Household spending advanced 2.8 percent, led by durable goods including automobiles and furnishings.
The expansion exceeded the central bank’s October estimate for third-quarter growth of 2.3 percent. Gross domestic product must expand by more than 1.9 percent to use up spare capacity and spark inflation, the bank has said.
On a monthly basis, Canada’s gross domestic product rose 0.4 percent in September following August’s 0.1 percent contraction, led by mining and oil and gas extraction. The increase matched economist forecasts in a Bloomberg survey.
“Canada is on the right track,” Finance Minister Joe Oliver said in a statement Friday, adding that “threats to the global economy loom.”
Friday’s report still shows Canada’s economy slowing while the expansion in the U.S., which buys three-quarters of Canada’s exports, chugs ahead. The world’s largest economy grew at a 3.9 percent annualized pace in the third quarter following a 4.6 percent rate in the prior period, marking the strongest six months of growth in more than a decade, the Commerce Department said Nov. 25 from Washington.
Canada’s expansion in the next few quarters may be curbed by a drop in prices for crude oil, one of Canada’s most valuable exports. Calgary-based Canadian Natural Resources Ltd. may delay its 50,000 barrel-a-day Grouse project scheduled to start in 2018 or 2019, President Steve Laut said earlier this month.

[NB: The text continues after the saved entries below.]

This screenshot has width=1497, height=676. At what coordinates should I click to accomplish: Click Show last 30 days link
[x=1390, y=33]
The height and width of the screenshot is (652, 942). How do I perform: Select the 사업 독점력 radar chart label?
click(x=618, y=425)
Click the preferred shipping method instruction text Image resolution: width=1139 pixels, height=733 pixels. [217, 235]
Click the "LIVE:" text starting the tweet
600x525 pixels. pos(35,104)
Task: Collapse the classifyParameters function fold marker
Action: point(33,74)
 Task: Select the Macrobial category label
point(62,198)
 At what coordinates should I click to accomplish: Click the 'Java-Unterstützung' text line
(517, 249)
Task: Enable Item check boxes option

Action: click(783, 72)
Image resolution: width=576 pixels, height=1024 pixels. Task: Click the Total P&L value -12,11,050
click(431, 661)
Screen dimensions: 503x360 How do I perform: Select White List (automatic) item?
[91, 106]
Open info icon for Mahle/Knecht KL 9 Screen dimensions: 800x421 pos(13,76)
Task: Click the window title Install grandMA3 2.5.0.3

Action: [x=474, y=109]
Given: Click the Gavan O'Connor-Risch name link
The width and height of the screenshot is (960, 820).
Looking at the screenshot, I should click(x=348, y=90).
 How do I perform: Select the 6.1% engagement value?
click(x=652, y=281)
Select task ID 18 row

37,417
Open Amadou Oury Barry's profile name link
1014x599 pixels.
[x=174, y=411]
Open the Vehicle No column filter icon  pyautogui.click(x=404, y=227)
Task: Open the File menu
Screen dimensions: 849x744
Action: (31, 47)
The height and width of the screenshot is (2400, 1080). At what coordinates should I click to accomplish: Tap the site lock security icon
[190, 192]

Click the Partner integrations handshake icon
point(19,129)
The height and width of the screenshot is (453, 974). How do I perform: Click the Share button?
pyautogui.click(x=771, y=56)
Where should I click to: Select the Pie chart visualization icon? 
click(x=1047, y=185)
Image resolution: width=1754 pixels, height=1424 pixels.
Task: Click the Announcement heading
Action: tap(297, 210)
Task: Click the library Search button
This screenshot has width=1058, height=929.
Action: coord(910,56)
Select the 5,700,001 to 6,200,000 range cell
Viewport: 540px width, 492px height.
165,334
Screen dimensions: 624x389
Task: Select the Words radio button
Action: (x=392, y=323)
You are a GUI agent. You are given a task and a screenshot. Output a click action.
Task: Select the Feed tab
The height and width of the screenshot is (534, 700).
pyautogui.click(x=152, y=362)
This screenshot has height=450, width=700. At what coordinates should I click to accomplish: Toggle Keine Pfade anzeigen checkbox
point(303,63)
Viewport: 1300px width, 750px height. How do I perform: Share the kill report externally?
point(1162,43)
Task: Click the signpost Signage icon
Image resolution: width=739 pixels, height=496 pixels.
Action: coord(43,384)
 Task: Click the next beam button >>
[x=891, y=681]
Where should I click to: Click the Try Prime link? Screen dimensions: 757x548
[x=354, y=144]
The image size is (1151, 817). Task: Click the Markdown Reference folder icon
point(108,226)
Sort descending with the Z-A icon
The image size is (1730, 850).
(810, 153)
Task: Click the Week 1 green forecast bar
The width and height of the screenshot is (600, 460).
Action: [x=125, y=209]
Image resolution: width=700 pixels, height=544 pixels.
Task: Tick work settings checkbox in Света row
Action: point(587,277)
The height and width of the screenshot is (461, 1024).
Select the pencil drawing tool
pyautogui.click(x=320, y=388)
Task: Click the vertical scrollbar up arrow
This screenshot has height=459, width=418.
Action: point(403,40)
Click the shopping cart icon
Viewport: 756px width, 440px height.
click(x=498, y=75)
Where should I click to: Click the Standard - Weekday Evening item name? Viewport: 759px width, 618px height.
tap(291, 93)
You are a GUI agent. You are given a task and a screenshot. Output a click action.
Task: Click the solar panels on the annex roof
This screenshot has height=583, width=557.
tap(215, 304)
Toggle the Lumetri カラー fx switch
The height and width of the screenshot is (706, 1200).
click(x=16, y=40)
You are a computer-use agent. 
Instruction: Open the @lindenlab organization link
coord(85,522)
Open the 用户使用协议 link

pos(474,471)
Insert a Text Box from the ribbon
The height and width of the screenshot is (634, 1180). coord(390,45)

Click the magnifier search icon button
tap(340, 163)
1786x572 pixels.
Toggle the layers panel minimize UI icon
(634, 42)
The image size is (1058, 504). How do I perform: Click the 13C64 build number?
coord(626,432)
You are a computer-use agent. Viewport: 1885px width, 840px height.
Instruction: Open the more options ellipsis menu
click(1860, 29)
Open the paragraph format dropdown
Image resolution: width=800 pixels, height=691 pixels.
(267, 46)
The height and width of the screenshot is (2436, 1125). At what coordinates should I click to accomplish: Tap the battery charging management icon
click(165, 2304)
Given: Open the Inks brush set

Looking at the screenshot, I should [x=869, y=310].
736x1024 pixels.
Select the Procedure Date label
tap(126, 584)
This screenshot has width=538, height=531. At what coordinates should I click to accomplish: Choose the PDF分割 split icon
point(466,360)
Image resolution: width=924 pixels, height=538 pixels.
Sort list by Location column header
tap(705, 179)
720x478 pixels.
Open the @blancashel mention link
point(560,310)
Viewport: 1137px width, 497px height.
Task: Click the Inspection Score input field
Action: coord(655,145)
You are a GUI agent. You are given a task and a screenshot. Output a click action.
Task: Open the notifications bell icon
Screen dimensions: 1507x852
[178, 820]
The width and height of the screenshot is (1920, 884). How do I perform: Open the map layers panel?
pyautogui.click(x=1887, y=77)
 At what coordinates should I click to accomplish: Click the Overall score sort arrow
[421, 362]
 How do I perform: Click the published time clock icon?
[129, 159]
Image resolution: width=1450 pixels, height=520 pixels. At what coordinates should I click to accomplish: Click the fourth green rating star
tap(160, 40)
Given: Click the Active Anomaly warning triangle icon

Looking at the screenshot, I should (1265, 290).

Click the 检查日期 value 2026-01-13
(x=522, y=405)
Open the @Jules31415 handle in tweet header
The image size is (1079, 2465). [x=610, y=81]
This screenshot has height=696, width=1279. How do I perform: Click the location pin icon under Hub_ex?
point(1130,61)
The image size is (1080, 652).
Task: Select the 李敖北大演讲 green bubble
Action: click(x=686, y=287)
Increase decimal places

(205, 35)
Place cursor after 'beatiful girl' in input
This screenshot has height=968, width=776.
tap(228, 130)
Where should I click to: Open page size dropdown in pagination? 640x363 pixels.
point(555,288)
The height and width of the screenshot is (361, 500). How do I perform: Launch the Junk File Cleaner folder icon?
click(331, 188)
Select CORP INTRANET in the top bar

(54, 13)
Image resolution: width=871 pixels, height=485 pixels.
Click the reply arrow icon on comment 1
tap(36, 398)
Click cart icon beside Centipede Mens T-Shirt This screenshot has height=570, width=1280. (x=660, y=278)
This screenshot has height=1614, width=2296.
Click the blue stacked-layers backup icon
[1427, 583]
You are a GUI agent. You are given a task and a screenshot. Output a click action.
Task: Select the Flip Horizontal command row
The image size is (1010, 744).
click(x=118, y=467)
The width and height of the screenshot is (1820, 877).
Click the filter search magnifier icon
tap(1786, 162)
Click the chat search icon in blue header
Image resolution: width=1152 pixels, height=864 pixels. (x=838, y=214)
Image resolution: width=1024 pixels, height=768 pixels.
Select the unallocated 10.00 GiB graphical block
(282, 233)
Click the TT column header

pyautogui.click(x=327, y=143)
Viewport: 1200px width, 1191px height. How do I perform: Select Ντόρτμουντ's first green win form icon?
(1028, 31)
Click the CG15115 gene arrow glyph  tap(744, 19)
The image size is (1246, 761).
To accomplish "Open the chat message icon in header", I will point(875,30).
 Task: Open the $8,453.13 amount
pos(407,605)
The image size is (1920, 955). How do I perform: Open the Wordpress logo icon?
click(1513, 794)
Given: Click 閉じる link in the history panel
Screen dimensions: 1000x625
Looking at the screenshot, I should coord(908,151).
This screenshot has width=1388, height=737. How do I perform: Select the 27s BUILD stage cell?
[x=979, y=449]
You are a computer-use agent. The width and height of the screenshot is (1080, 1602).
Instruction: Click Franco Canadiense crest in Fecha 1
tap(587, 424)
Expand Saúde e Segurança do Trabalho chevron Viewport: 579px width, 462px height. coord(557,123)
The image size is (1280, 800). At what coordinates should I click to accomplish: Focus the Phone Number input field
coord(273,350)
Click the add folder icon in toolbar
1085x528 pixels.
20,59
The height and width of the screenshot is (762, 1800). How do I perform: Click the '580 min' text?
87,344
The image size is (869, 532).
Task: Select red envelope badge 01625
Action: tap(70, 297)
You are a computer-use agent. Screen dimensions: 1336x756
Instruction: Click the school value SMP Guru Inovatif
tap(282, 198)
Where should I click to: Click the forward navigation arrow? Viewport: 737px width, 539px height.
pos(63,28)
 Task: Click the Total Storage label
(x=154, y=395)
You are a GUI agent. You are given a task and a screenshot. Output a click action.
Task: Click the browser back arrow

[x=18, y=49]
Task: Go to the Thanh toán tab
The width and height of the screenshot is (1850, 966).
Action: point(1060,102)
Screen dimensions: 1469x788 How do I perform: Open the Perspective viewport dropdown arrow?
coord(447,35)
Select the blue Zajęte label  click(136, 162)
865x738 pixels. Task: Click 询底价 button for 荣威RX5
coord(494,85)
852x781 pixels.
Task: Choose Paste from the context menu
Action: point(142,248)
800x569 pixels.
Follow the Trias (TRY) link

“The Bank of Canada will be completely unmoved because of one word: oil,” Doug Porter, chief economist at BMO Capital Markets in Toronto, wrote in a research note. Today’s faster growth signs will be blunted by the future drag on incomes, government revenues and inflation, he said.
In a separate report, Statistics Canada said the industrial product price index fell 0.5 percent in October, and the raw materials price index dropped 4.3 percent.